Laphroaig 10 ans Cask Strength Batch #9

58.1% alc./vol.

André 87.5%
Tourbe phénolique, saline et acidulée, fumée sortant des cheminées trônant sur le kiln et s’évaporant en nuages dans les embruns maritimes, feu de plage mal éteint, bitume neuf après la pluie suivant une chaude journée d’été. En bouche, le whisky est franc et a beaucoup de punch, la tourbe est phénolique et livre une sensation de pierre ponce en bouche, la salade de fruits, le melon d’eau, gousse de vanille, bele fraicheur maritime avec une texture de beurre barratté. Il y a un p’tit quelque chose dans la présentation générale qui laisse penser que le whisky manque un peu de finition, cette façon qu’à habituellement la version cask strength de livrer un whisky à l’apparance masculine mais avec des saveurs et une texture féminine, nuancée et pleine de subtilité. Les saveurs, par contre sont savoureuses, particulièrement la salade de fruits et le melon d’eau qui étonnent dans ce mélange à saveur d’océan nordique un peu déchainé. La finale est sur le bois de chêne un peu sec et acéré, la tourbe phénolique et un peu verdâtre, le sel de mer. À savourer ces éditions cask strength, on comprend pourquoi elles ne sont pas disponibles à grande échelle… elle tueraient le marché des éditions flagship de la compagnie, le 10 et le quarter cask, pour le même prix ne survivraient pas longtemps… même si la qualité de celle-ci est légèrement en bas de la moyenne des batches précédentes.

Patrick 92%
Laphroaig à son meilleur, intense, complexe et définitivement pas pour les enfants! Nez : Épices fumées et poivrées, épices, bois, vanille subtile. Bouche : Fumée épicée, boisée et poivrée. Avec aussi un mélange subtil de goudron et de vanille. Quoique le terme « subtil » ne s’applique pas vraiment à un bon Laphroaig! Finale: Longue, intense, fumée et poivrée.

Martin 89.5%
Nez: Un Laphroaig comme on les connaît! Tourbe camphrée, vanille et petits fruits derrière, les épices du degré d’alcool tentent de nous barrer le chemin. Poivre, chêne, céréales grillées et fruits tropicaux sont au rendez-vous. Bouche: La tourbe iodée est à l’avant-plan, mais on peut aussi savourer le sucre à glacer, la vanille, les fruits à chair blanche, le bois et le poivre blanc. Finale: Longue et bien sûr tourbée et épicée, sur des accents de poivre blanc, de vanille et de bois sec. Équilibre: Le degré d’alcool en effraiera peut-être quelques-uns, mais les peat-lovers n’auront aucune difficulté à apprécier ce dram. Un autre coup-sûr.

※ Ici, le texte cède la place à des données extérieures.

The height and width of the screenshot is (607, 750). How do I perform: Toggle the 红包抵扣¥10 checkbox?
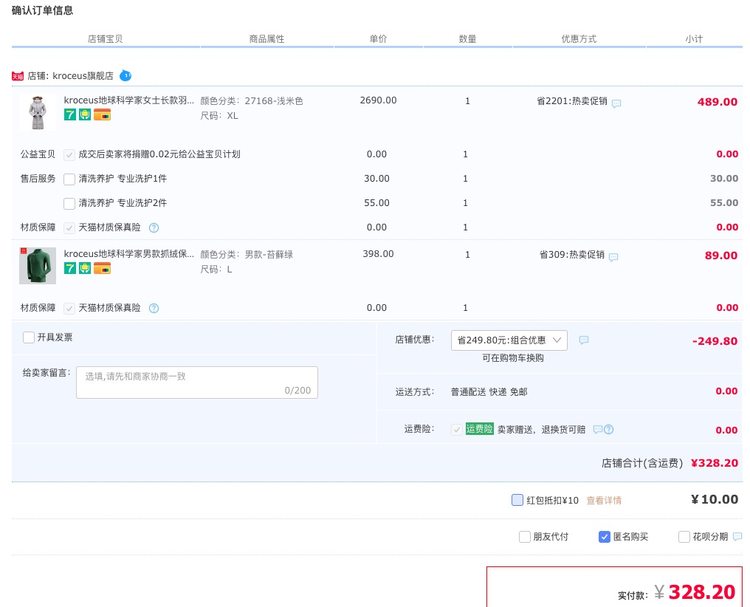coord(517,500)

Laphroaig 10 ans Sherry Finish (échantillon)

% alc.inconnu.
Échantillon goûté directement à la distillerie.

André 92%
Wow, un nez fruité et tourbé à la fois. Ça me rappelle l’impression que j’ai eu lorsque j’avais goûté au BenRiach Solstice. Du superbe sherry et de la tourbe en même temps… le rêve. Nez très affirmé en affinage, pas de doute sur la finition; fruits rouges, cerises, sherry, tourbe. En bouche; fruits râpés puis fumée, gâteau au fruits et encore la tourbe. La finale est accentuée encore plus sur la fumée de tourbe, ponctuée d’arômes de poires et de sherry. Superbe all the way.